Todo lo que me dé el Padre vendrá a mí, y al que venga a mí no lo echaré fuera; porque he bajado del cielo, no para hacer mi voluntad, sino la voluntad del que me ha enviado


Cuando Jesús habla de los «pequeños» no se refiere a ninguna categoría sociológica. Es su mirada la que determina quiénes son los pequeños. Para Jesús los pequeños son los que no ponen condiciones a Dios, están abiertos a su revelación y deseosos de hacer la voluntad del Padre. A los ojos de Jesús ellos son los verdaderos sabios. 


El Señor continúa: 


“Todo me ha sido entregado por mi Padre, y nadie conoce al Hijo sino el Padre, ni al Padre lo conoce nadie sino el Hijo, y aquel a quien el Hijo se lo quiera revelar”. 


Qué poderosa revelación nos deja Jesús de la comunión de conocimiento, vida y amor que tiene con su Padre. El Señor es el Hijo Unigénito de Dios, que recibe del Padre el poder de dárnoslo a conocer. Se lo revelará al que quiera dejarse introducir en su «Sí, Padre»; al que quiera acoger la invitación que ahora nos hace:


“Venid a mí todos los que estáis fatigados y agobiados y Yo os daré descanso. Tomad sobre vosotros mi yugo, y aprended de mí, que soy manso y humilde de corazón. Y hallaréis descanso para vuestras almas, porque mi yugo es suave y mi carga ligera”.


Jesús nos invita a ir a Él. No avasalla ni manipula, invita. Y Jesús nos invita a tomar sobre nosotros su yugo. El yugo de Jesús, al que se refiere de muy diversas maneras a lo largo del Evangelio, es hacer, por amor, la voluntad del que le ha enviado. Dirigiéndose a su Padre en la oración en el Cenáculo lo expresará de un modo admirable: 


Yo te he glorificado en la tierra, llevando a cabo la obra que me encomendaste realizar. 


Esta es la carga que Jesús lleva; y ninguna otra. Para obedecer a su Padre ha venido el Hijo de Dios al mundo.

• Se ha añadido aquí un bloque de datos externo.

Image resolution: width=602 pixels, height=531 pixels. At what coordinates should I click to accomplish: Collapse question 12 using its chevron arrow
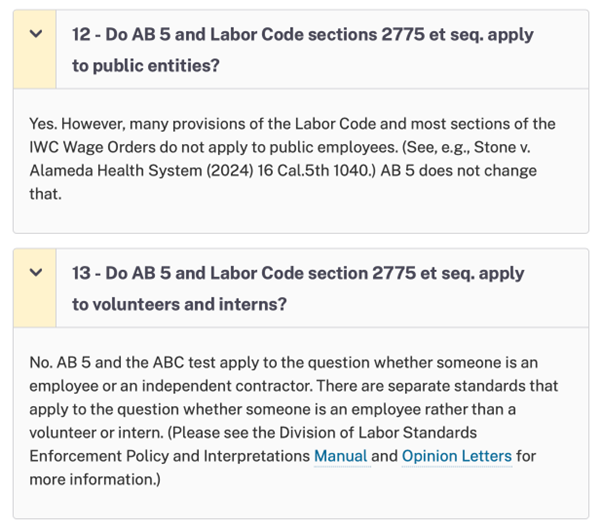click(36, 34)
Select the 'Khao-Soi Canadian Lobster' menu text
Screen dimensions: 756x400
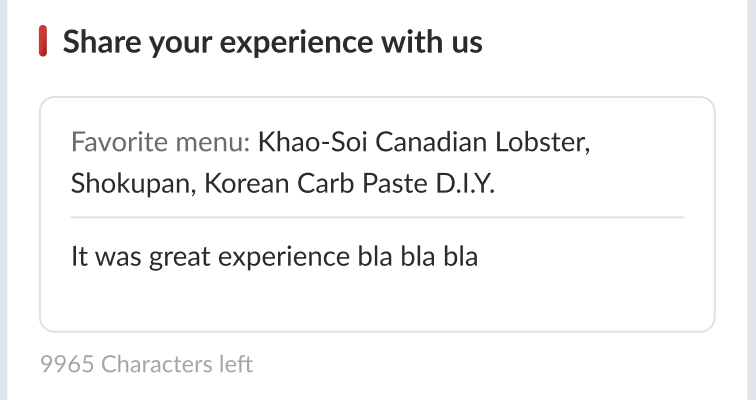coord(420,142)
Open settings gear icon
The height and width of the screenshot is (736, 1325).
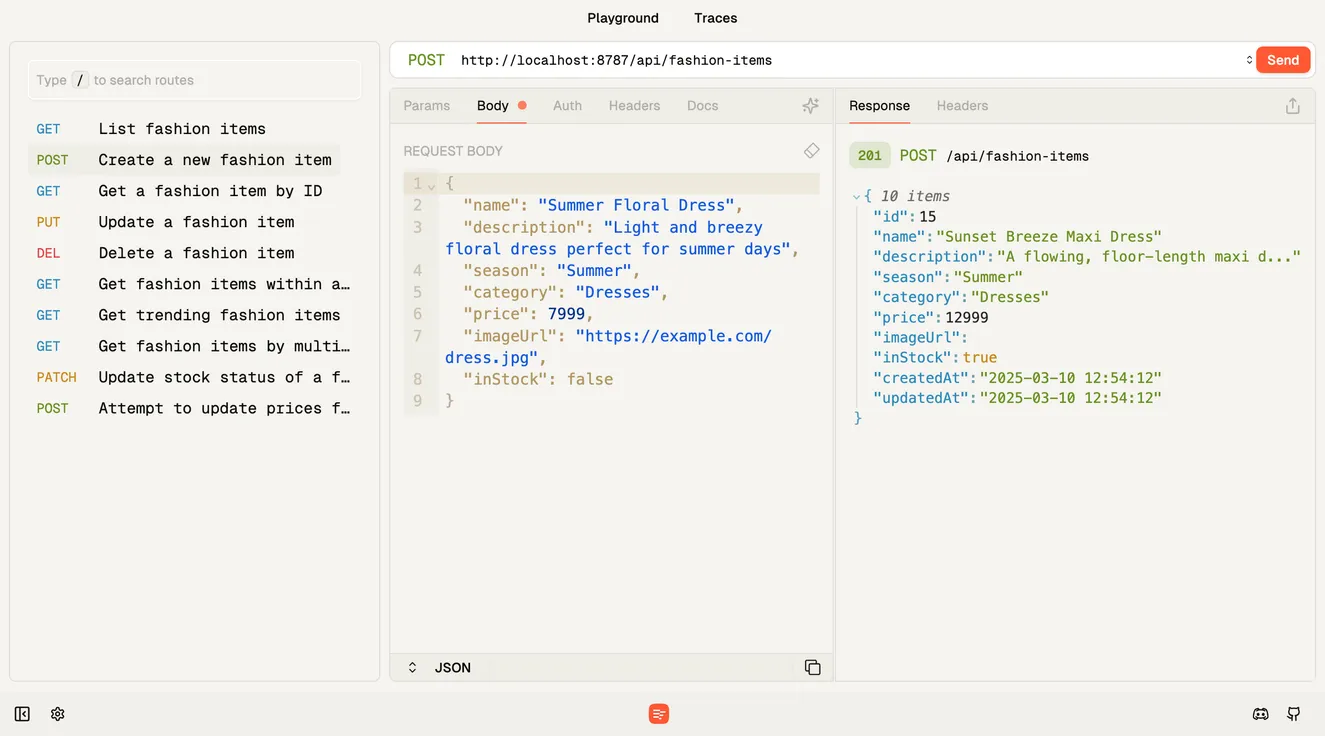click(58, 714)
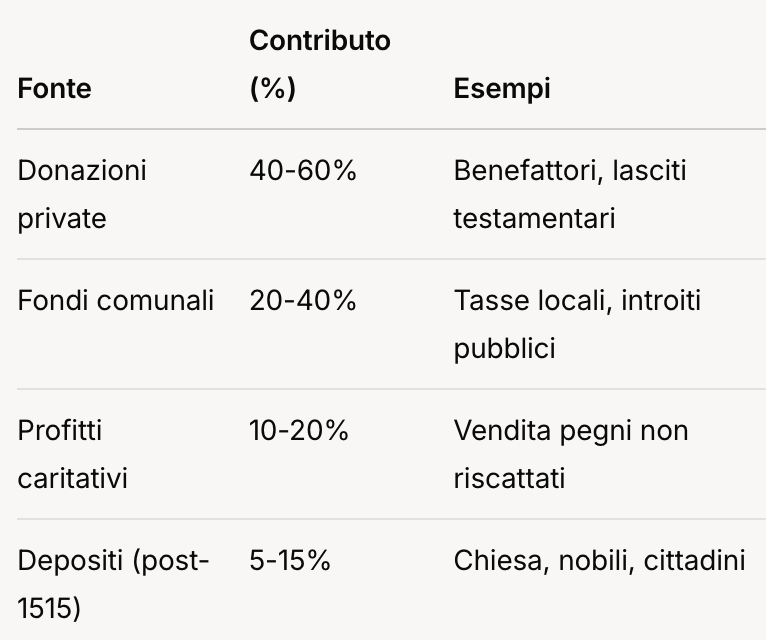This screenshot has height=640, width=766.
Task: Click the Fonte column header
Action: coord(54,88)
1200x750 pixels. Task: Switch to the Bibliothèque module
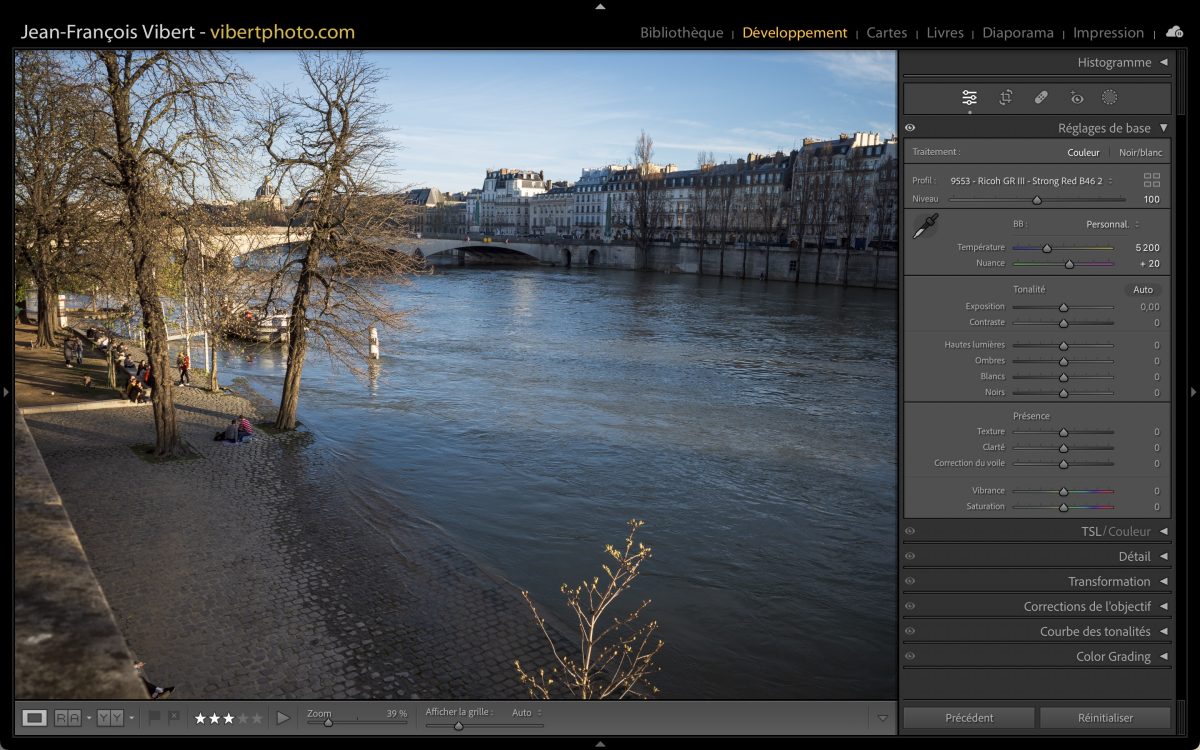click(681, 33)
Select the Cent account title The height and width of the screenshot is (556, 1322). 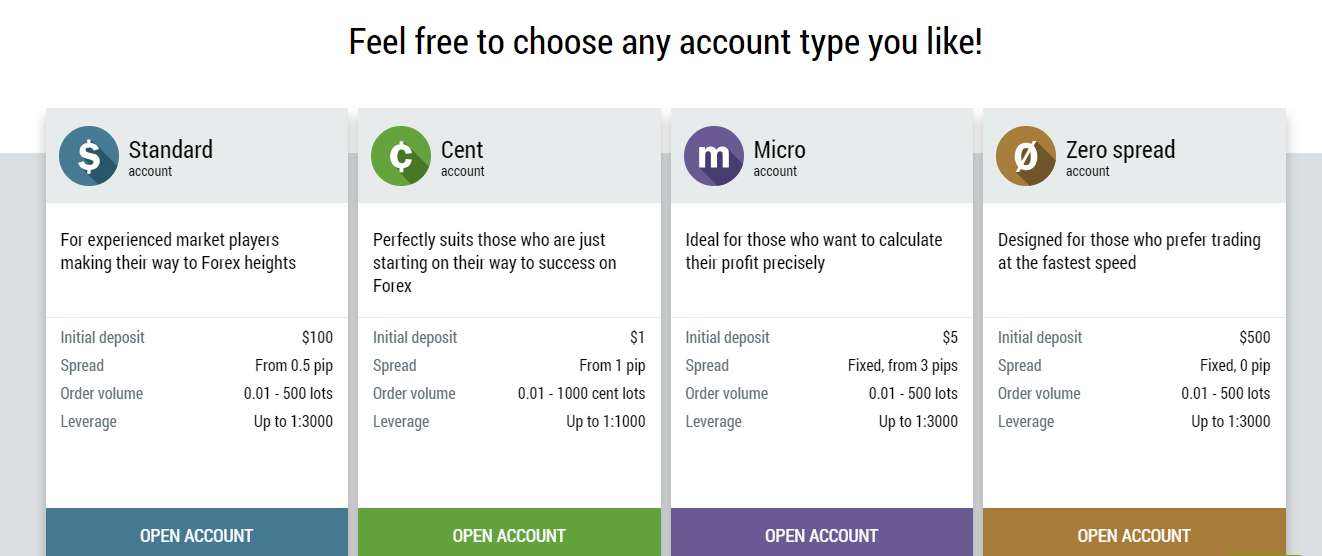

Cuando nos invita a tomar sobre nosotros su yugo se está comprometiendo a hacernos capaces de vivir obedeciendo a su Padre Dios. Eso será Getsemaní. 

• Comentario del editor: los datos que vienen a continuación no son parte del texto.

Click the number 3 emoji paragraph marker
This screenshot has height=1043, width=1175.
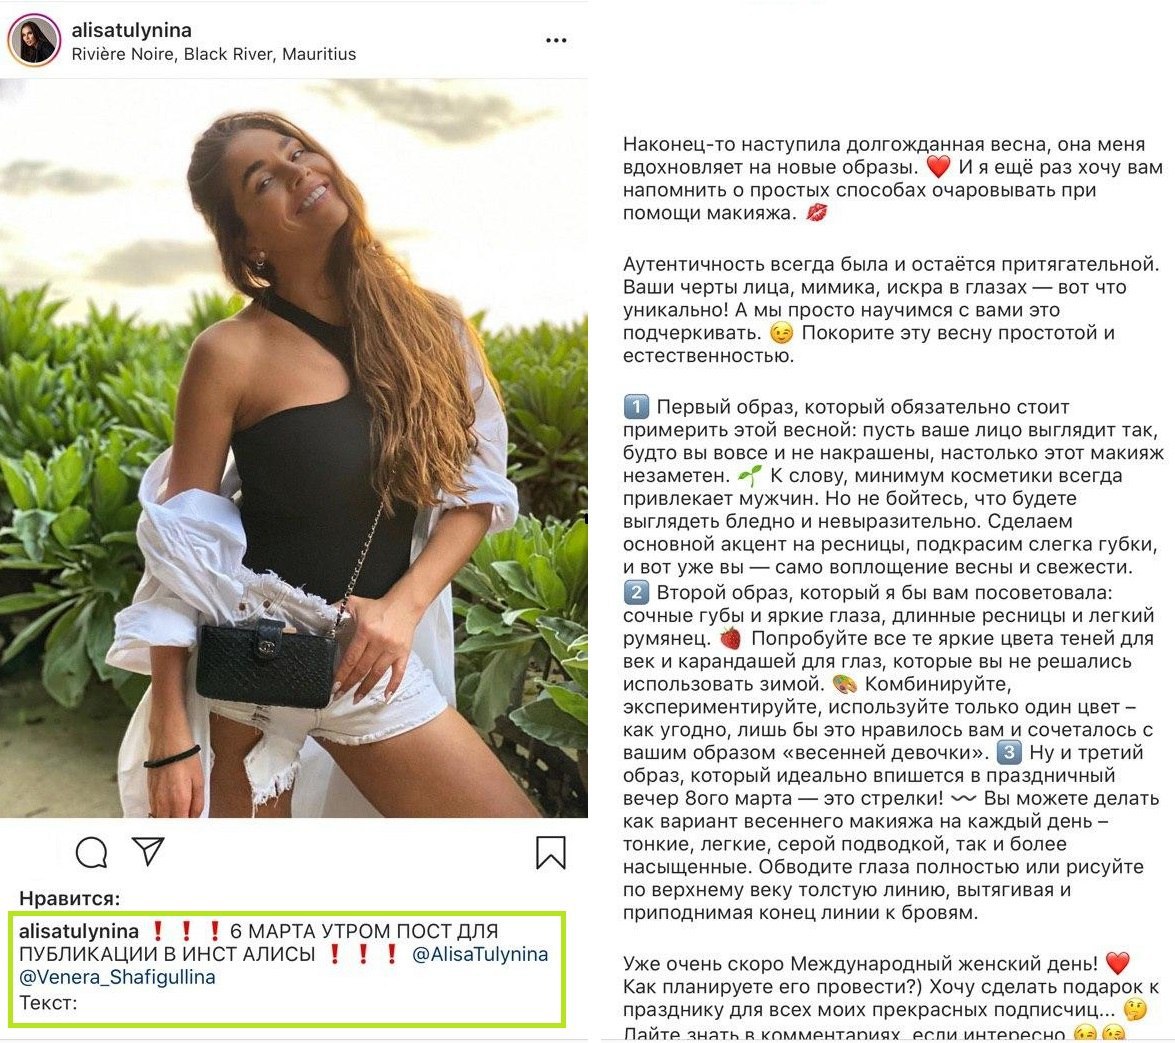pos(1009,752)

   Y Jesús nos invita a aprender de Él a llevar su carga. La escuela en la que aprendemos es su Pasión. Jesús, el Hijo Unigénito de Dios, se despojó de sí mismo y se humilló hasta la Cruz. La primera Carta de San Pedro expresa admirablemente la mansedumbre y la humildad del corazón de Cristo: 


Él no cometió pecado, 

ni en su boca se halló engaño. 

Al ser insultado, no respondía con insultos; 

al ser maltratado, no amenazaba; 

sino que ponía su causa en manos del que juzga con justicia. 

Subiendo al madero, 

Él mismo llevó nuestros pecados en su cuerpo, 

a fin de que, muertos a nuestros pecados, vivamos para la justicia; 

y por sus llagas fuisteis sanados. 

Porque erais como ovejas descarriadas, 

pero ahora habéis vuelto al Pastor 

y Guardián de vuestras almas.


Jesús es Dios. Sube a la Cruz –el más ignominioso y humillante de los suplicios– despojado de sus vestiduras, cubierto con toda la violencia y repugnante suciedad de nuestros pecados, con todo lo que es odioso y vil en la conducta humana. 

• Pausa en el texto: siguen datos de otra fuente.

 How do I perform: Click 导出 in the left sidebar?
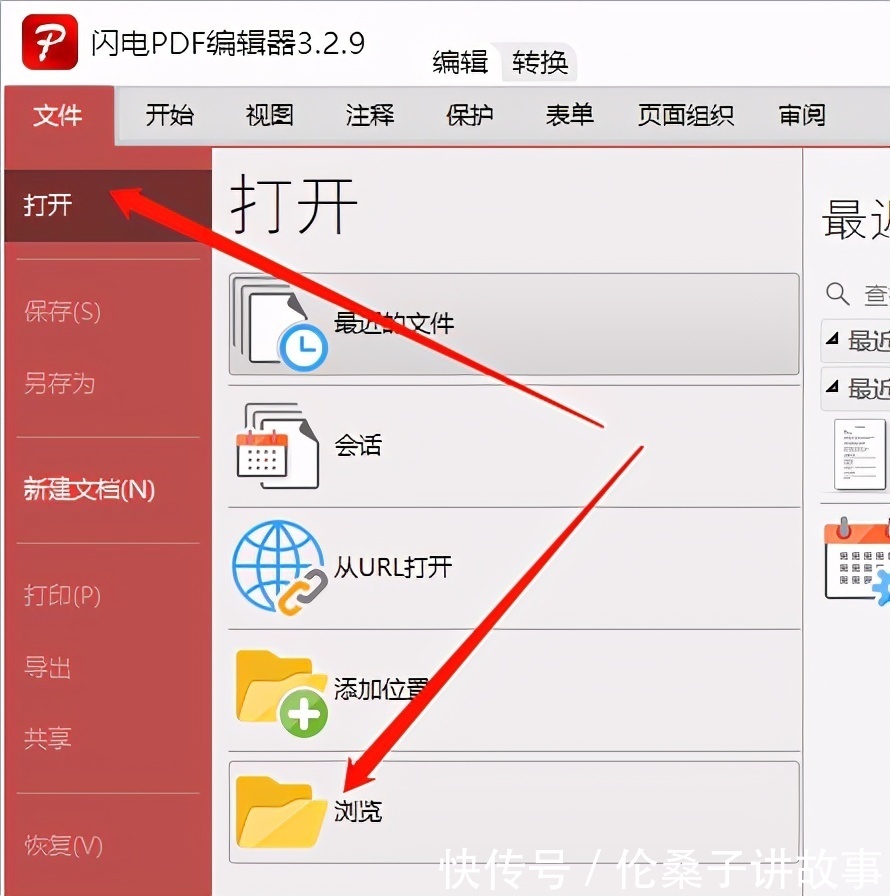tap(45, 668)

   El Corazón manso y humilde de Cristo acoge el pecado del hombre. Pone su causa en manos de su Padre y responde con su amor Redentor. La violencia muere en la Cruz de Jesús y no pasa al mundo del Resucitado. Cuánta necesidad tenemos en este mundo nuestro de aprender de Jesucristo a confiar en Dios y no responder a la violencia con la violencia.


Yo os daré descanso. Si acogemos la invitación de Jesús, vamos a Él, tomamos sobre nosotros su yugo y aprendemos de Él a llevarlo, el fruto será el descanso para nuestras almas; porque su yugo es suave y su carga ligera. Para darnos su descanso se ha hecho hombre el Hijo de Dios.